Where Humanists Fit: Notes from a Godless Clergy in a Sacred Parade

Marching among priests and imams, a secular celebrant reflects on interfaith inclusion, moral authority, and the sweet irony of swinging a thurible without a theology.


This marble and concrete cavern, with its pillars like interwoven stalactites and stalagmites, pulsed with sacerdotal reverence. As I marched with a procession of faith-based clergy down the center aisle—lined with standing community members and civic leaders—I thought to myself, a humanist celebrant among the robed:

There, but for the grace of God… I am not under the grace of God.

This marked the tenth anniversary of St. Paul’s Episcopal Church’s “Light the Cathedral” service in honor of San Diego Pride. Over the last decade, an increasingly diverse clergy has gathered to proclaim that their traditions affirm the dignity and protection of LGBTQ people.

As someone raised nominally Methodist—attending Christmas Eve services mostly to appease Grandma—my participation as gay, clergy, and nontheist is something I’ve come to cherish. The open arms of San Diego’s most evolved sacral elite give me hope—for them, and for what the future might yet allow.

Where Do Humanists Belong?

But this occasion raises a more complex question—one both reflexive and reflective:

Where do Humanists fit in the world of interfaith engagement?

After two and a half decades in secular humanism, I’ve seen a wide spectrum of responses.

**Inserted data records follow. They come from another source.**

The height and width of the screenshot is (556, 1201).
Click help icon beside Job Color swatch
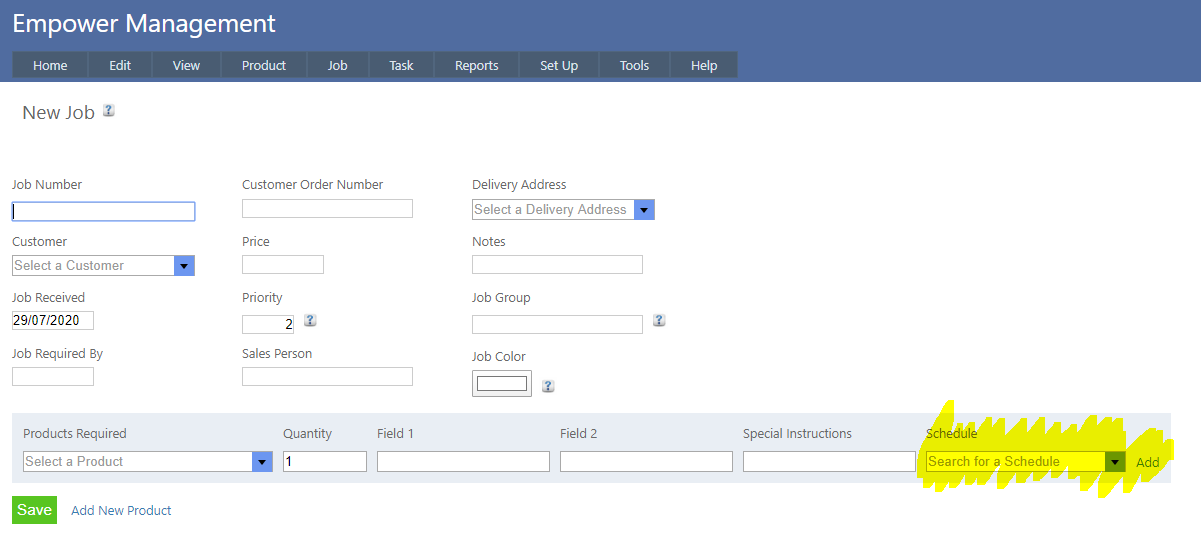548,386
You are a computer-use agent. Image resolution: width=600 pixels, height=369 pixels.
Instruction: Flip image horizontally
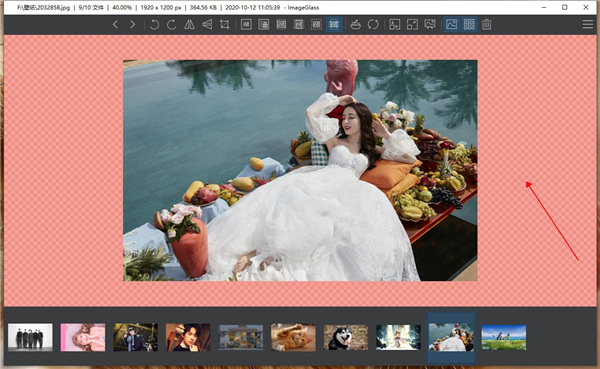tap(189, 24)
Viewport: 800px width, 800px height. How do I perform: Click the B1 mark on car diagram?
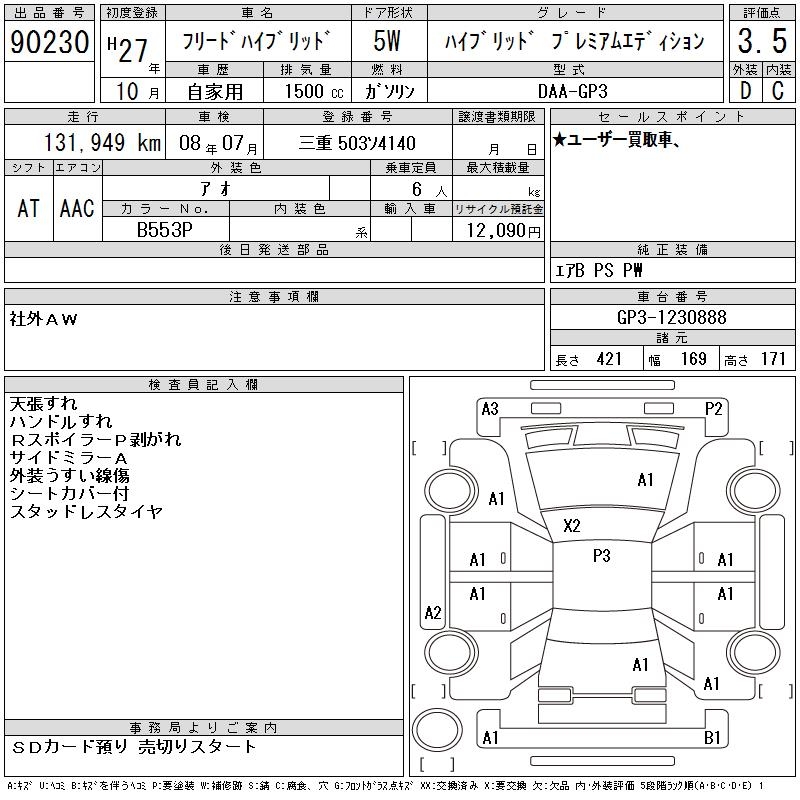click(713, 738)
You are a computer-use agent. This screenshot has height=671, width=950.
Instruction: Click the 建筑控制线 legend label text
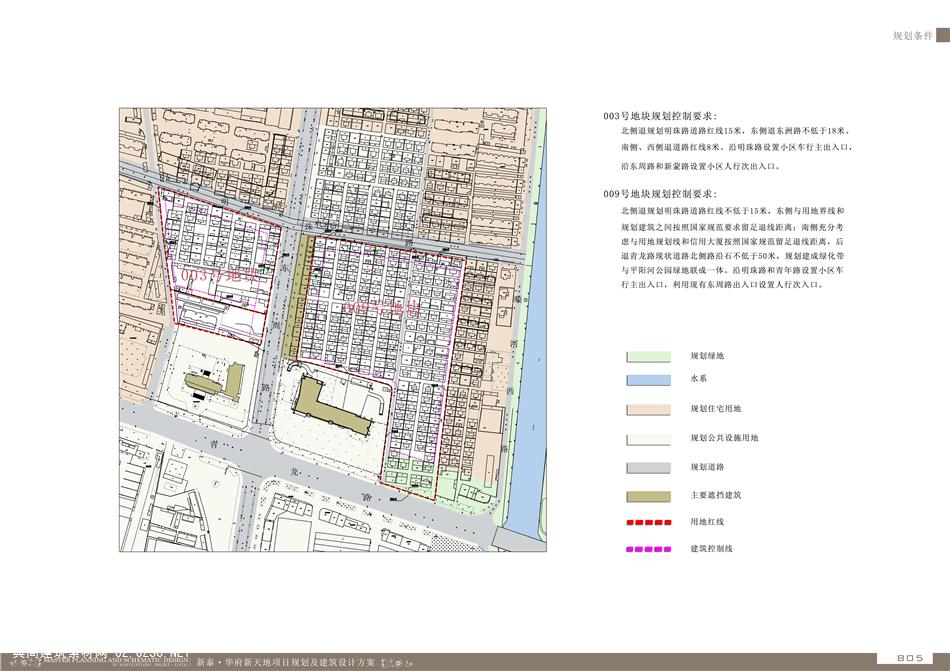[x=712, y=549]
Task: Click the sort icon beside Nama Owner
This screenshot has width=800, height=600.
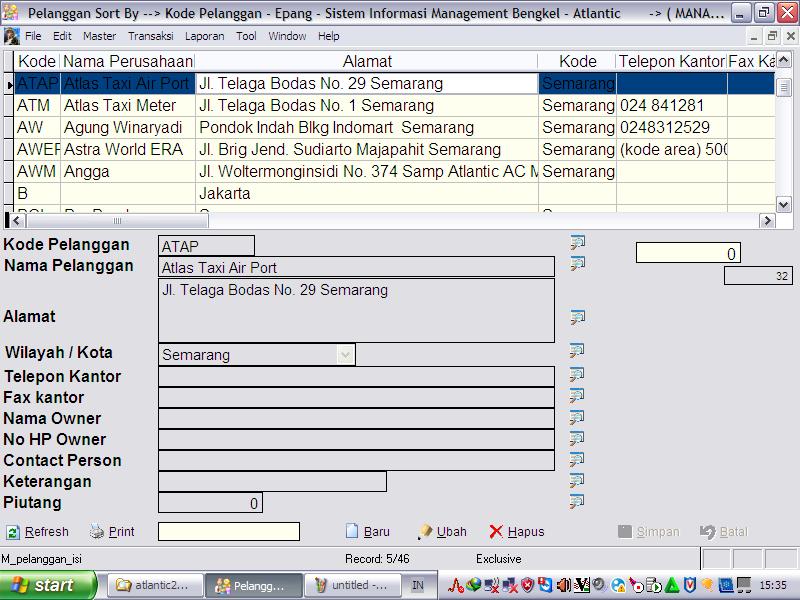Action: coord(577,417)
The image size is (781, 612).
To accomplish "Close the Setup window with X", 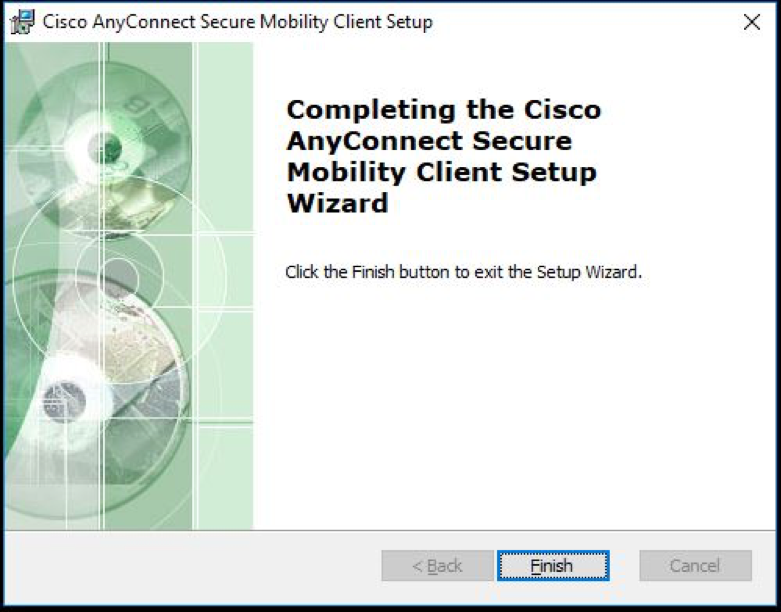I will coord(752,22).
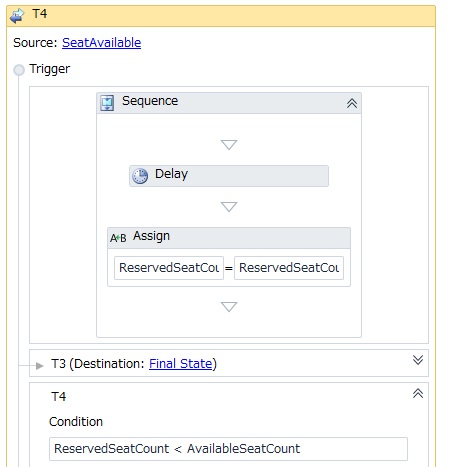Collapse the T4 transition section
This screenshot has width=455, height=467.
pyautogui.click(x=418, y=393)
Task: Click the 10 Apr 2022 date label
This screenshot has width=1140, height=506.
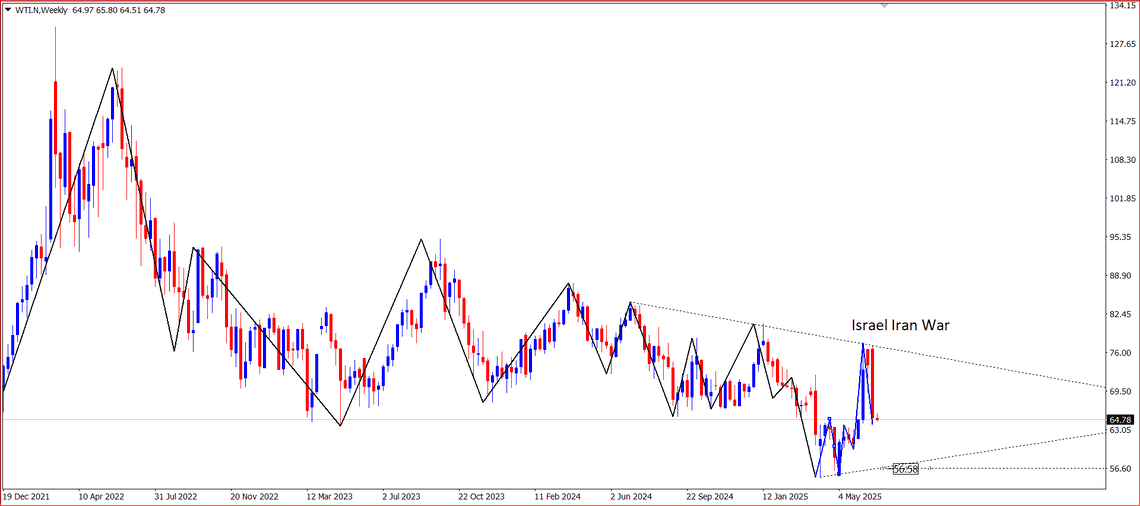Action: (x=100, y=495)
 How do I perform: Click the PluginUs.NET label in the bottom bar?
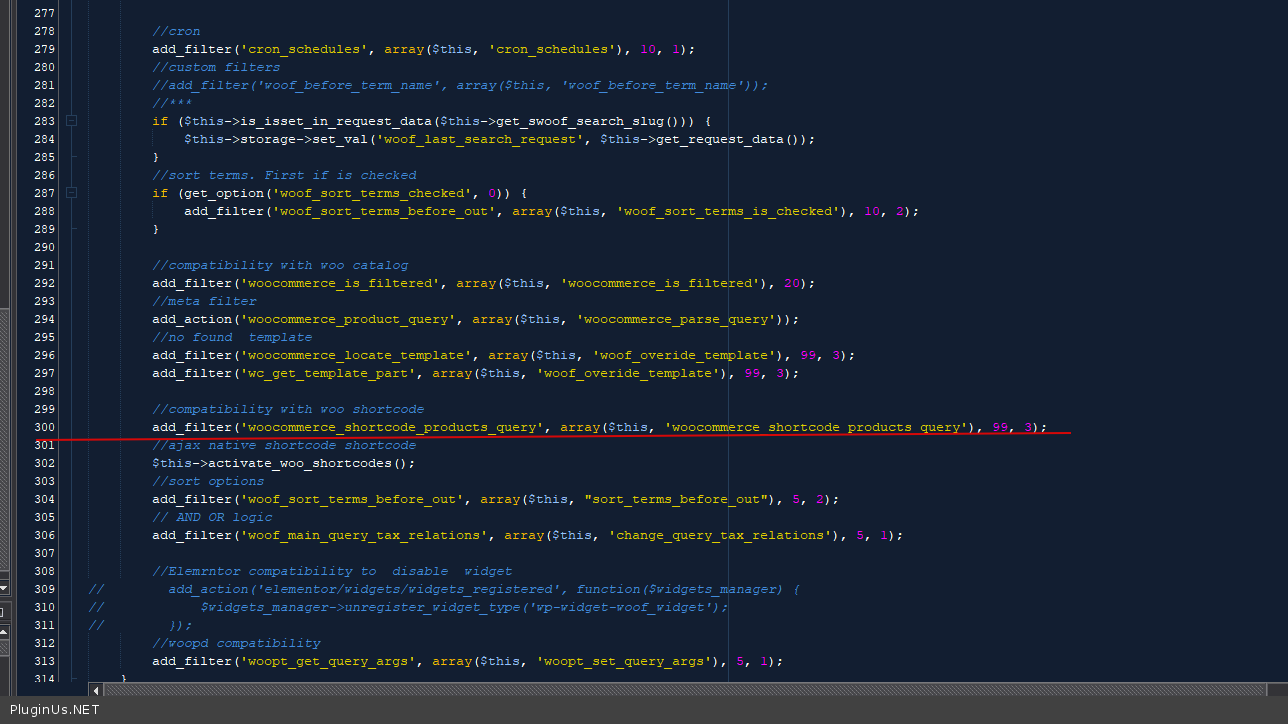pyautogui.click(x=55, y=710)
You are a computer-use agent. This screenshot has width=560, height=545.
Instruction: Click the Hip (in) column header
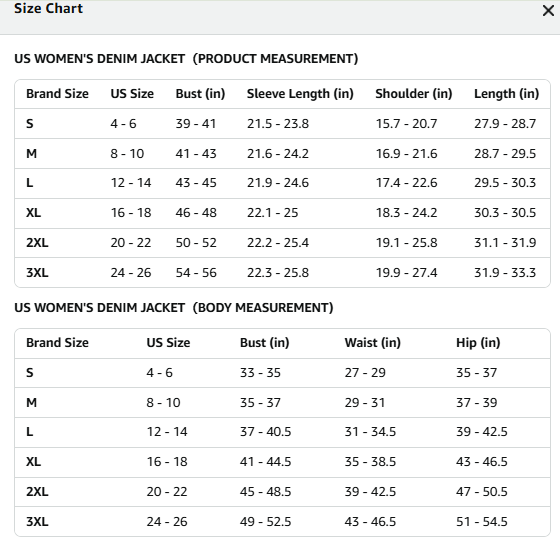coord(478,343)
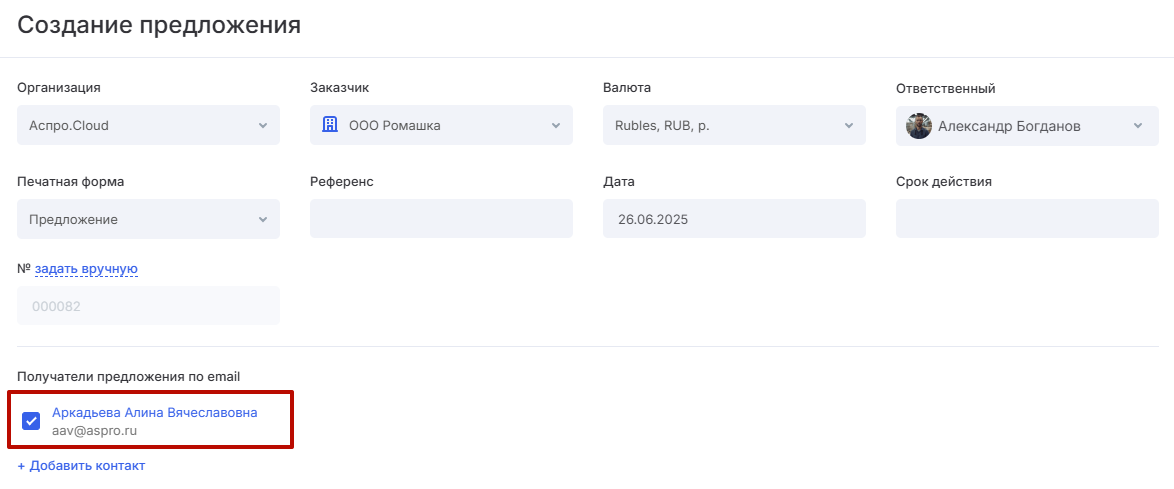Click the building icon beside ООО Ромашка
Viewport: 1174px width, 489px height.
click(330, 125)

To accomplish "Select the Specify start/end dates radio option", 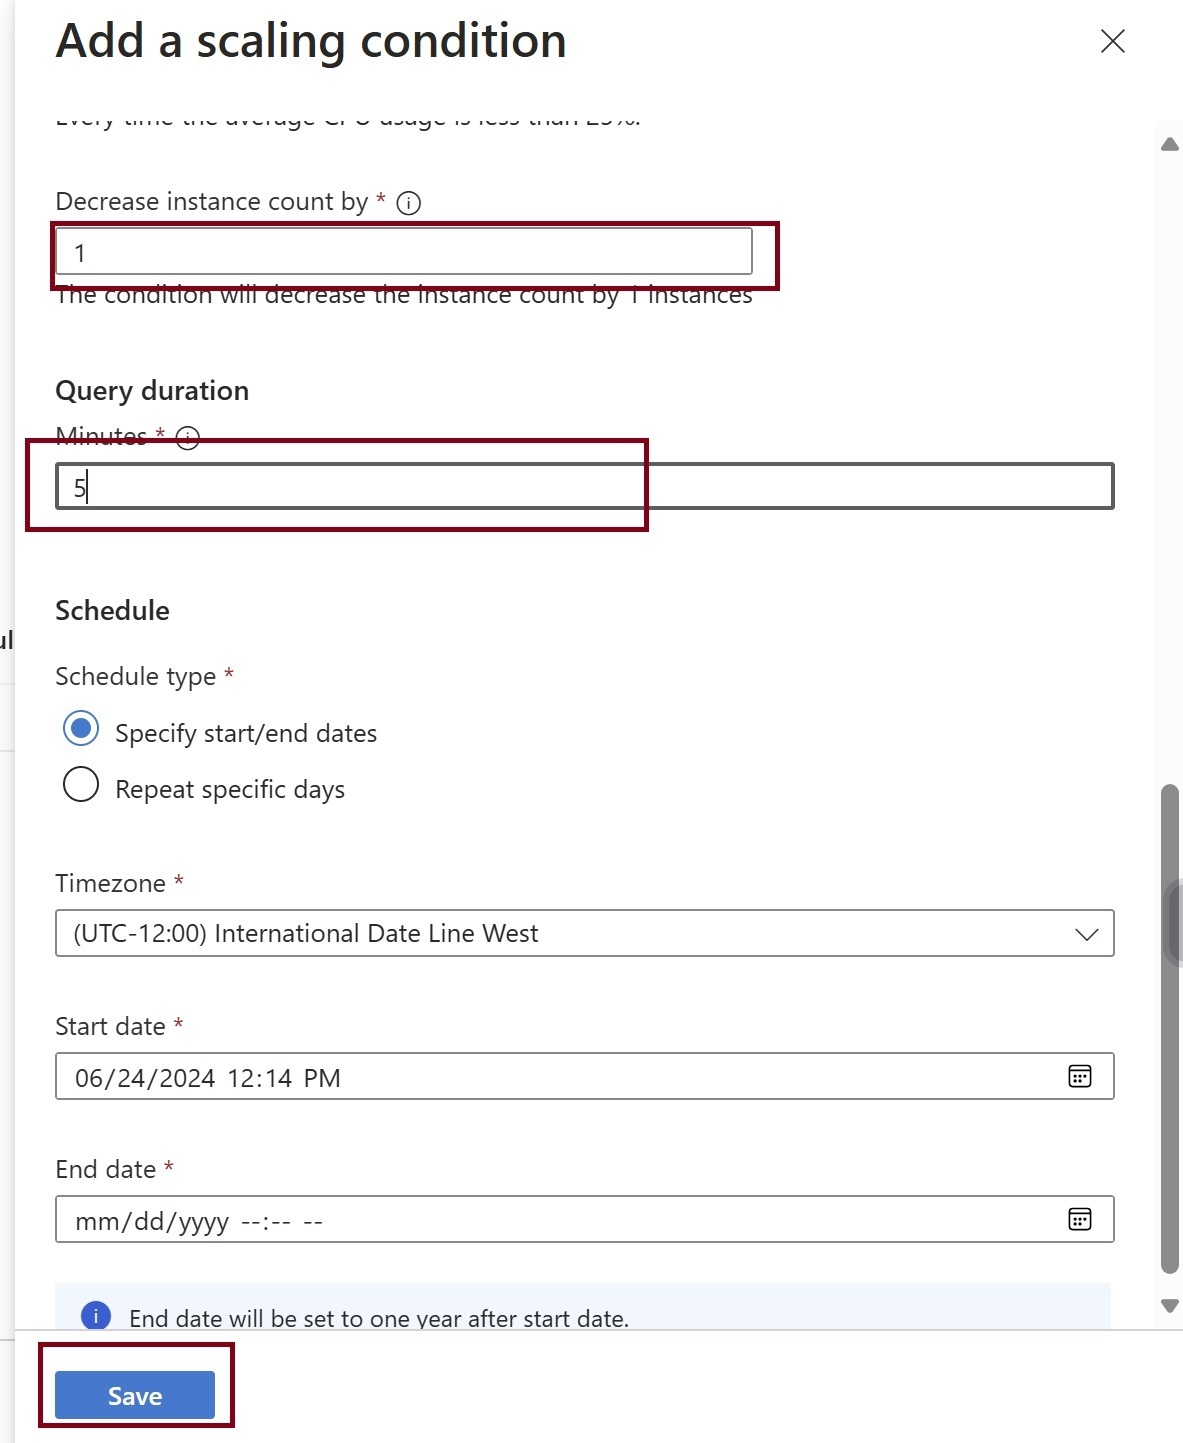I will (81, 729).
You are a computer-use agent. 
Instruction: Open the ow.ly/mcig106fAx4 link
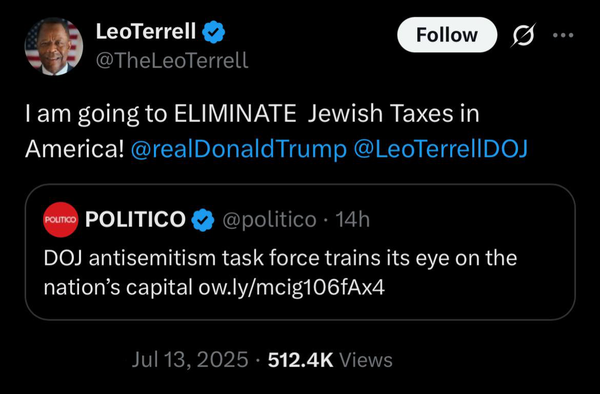coord(291,288)
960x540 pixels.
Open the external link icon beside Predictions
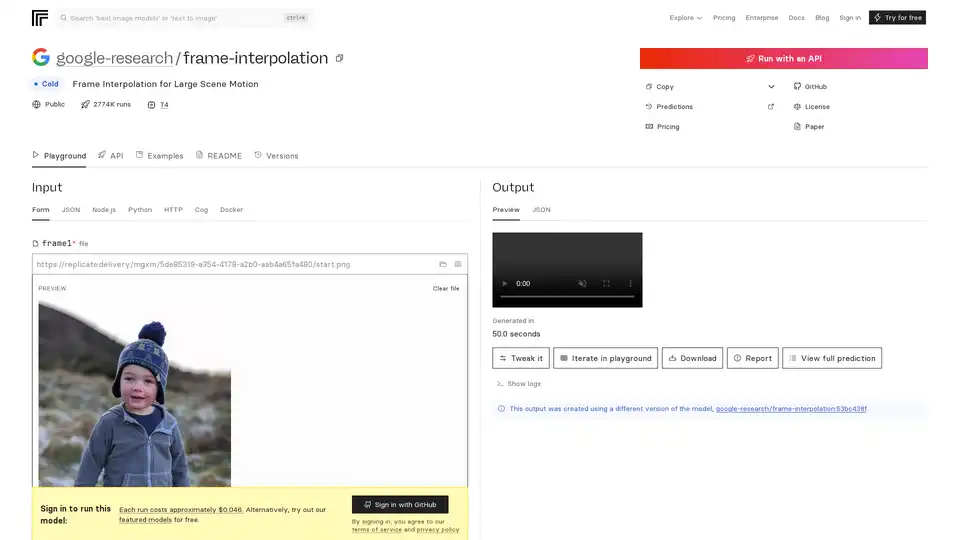pyautogui.click(x=770, y=107)
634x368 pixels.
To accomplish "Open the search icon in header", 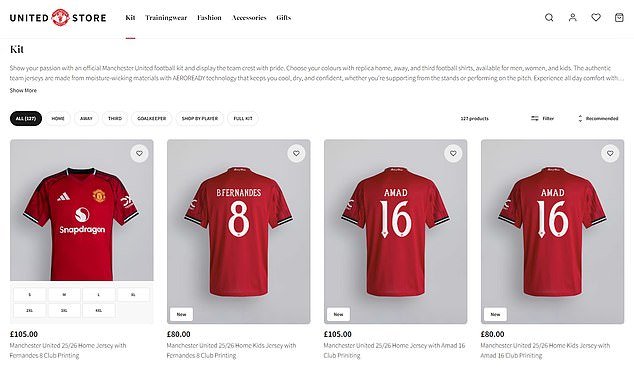I will (x=549, y=17).
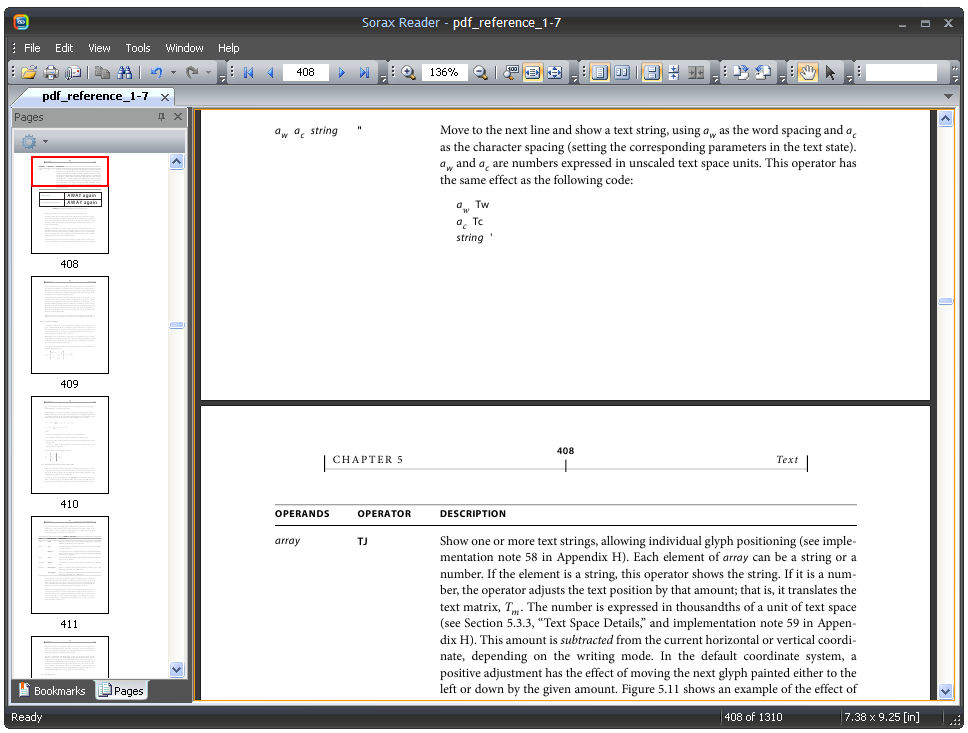
Task: Go to the last page
Action: point(364,73)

For the sake of framing (and knowing that generalizations always flirt with insult), I’d sort them loosely into four overlapping categories:

1. Resistance
2. Tepid Concern
3. Embrace
4. Ambivalence

Resistance

Understandable, even justifiable. Many of us have been wounded by religion’s weaponization. Too many lives have been scarred in the name of a “savior” whose biography, when stripped of nostalgic reverence, reads more like that of a petulant street magician than a moral exemplar. A skim through the Gospel of Matthew without rose-colored glasses reveals Yeshua as a volatile, self-serious, miracle-peddling diva who’d have made P.T. Barnum proud.

So yes, I get the instinct: to share space with the PR team of Yahweh and Company might feel like granting license to those who’ve long harmed in His name.

But as the late Ann Richards of Texas famously put it:

If you’re not at the table, you’re on the menu.

Tepid Concern

Then there’s the raised eyebrow of the tepidly concerned:

We gave up God—why dress up to play pretend?

It’s the knee-jerk recoil of the deeply deconverted. That reflex—like a sneeze at the mention of “God bless you”—has lived in me too. “God?” Did you say God? Strange crop of atheists this year.

For some, this resembles a secular version of Stephen Jay Gould’s non-overlapping magisteria: Let’s just do our thing and let the clergy have their rituals.

Embrace

On the other end, our embracing siblings—Ethical Culture societies, Sunday Assemblies, and spiritual humanists—would likely celebrate a humanist clergy presence. They might even expect it.

To the more hardened among us, this open-hearted inclusion can feel like the soft denial of a battered spouse—craving community in a form that still smells faintly of incense. Is this the hunger for a “god-shaped hole”? The lingering tremble of the believer-in-recovery?

Perhaps. Or perhaps it’s a valid longing for ritual, story, and moral theater—without the metaphysics.

Ambivalence

And finally, a more modern stance: ambivalence.

God is dead. Nietzsche, too. Jesus, meanwhile, has been ghosted—canceled not by the culture wars, but by cultural irrelevance. In the age of curated TikToks and parasocial influencers, the old religious scaffolds have become… quaint.

The chariot of caring no longer seats a congregation; it seats a subscriber base.
Smash the like button. Hit the bell for updates. Amen.

A Fifth Option: Play

As for me, I find myself with petals in each of these camps. And a fifth:

It’s kind of cool to play preacher.

I’ve been invited to give invocations, officiated weddings, and joined more than a few interfaith panels. And each time, I’ve felt—truly—that our portrait of the sacred is incomplete without the humanist worldview.

We belong in the room. Even if we don’t kneel.

Final Blessings (and a Joke)

So where do you land in this ecclesiastical rigamarole?

I don’t think we need a final arbiter. I hunger for plurality. For friction. For thoughtful disagreement. It’s in the mess of our diverse stances that we create something resembling community.

And for what it’s worth: as the Very Rev. Penelope Bridges processed forward, swinging the thurible in full high-church majesty, I got to dust off one of my favorite old jokes:

You ever hear the one about the young gay boy at high mass?
The priest walked by, and he whispered:
“Hey sister—I love your dress, but your purse is on fire.”